Insects may also be a problem. Besides large swarms of flies and mosquitoes, floodwaters may dislodge colonies of fire ants, wasps, and other biting or stinging insects.

Many other biohazards

Floodwaters often lead to discharges of raw sewage that’s full of dangerous bacteria and other biohazards. Rotting animals and other organic wastes may also turn water into a toxic cocktail.

That’s why wearing proper personal protective equipment (PPE) and avoiding skin contact with floodwaters is important. Personal hygiene, such as showering immediately after work, can reduce the potential exposure and limit the possibility that a worker may infect family members.

Other types of biohazards include chemical storage tanks that may have been compromised, along with different types of containers. Valves on tanks may have been damaged and should be inspected before handling.

Carbon monoxide gas

Equipment used to clean up after flooding, such as generators and pressure washers, may emit carbon monoxide gas. While workers are rushing to clean things up, it’s easy to forget about that familiar hazard. Remind everyone that gas- and diesel-powered devices of all types must not be used in confined spaces or indoors.

Mold: a post-flooding menace

One of the most dangerous biohazards after flooding is the formation of mold. There are many types of mold, and their effects on humans vary greatly depending upon the type, the degree of exposure, and the strength of the individual’s immune system.

Many mold spores are small enough to be inhaled and can cause serious respiratory problems. Workers who will be cleaning in areas where mold has formed should use proper face masks with the right kinds of filter cartridges. Surfaces upon which mold has appeared should be cleaned thoroughly, and then disinfected with bleach water to prevent future mold growth.

Workers experiencing stress

The damage and disruption caused by floodwaters may lead workers to spend extra hours repairing damage and making up for lost time.

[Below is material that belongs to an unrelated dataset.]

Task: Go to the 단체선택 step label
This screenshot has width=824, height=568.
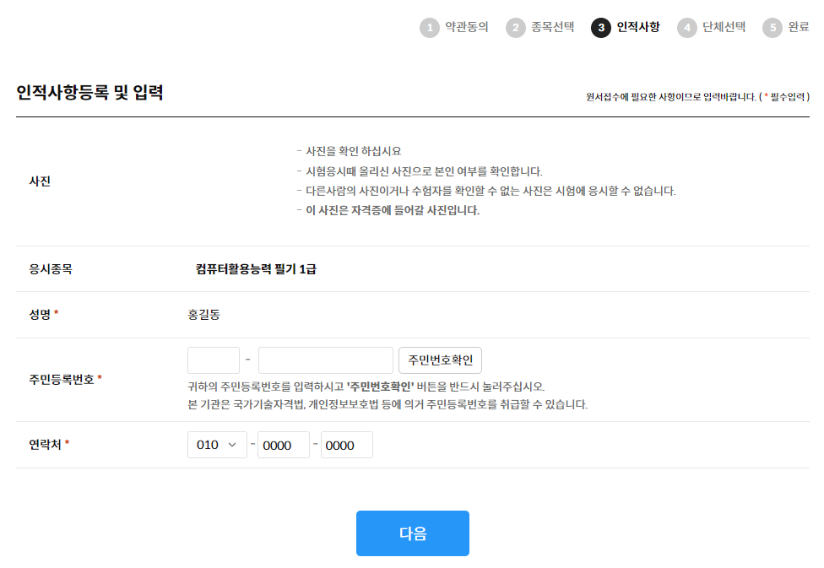Action: coord(724,27)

Workers may become exhausted, impacting their awareness of proper safety procedures. They may also be at greater risk for heat exhaustion or hypothermia.

Supervisors should monitor workers closely to spot any signs of any of these issues, and take immediate action if problems crop up. Use toolbox talks or reminders at the beginning of shifts to remind workers to pace themselves, stay hydrated, and wear proper clothing and PPE.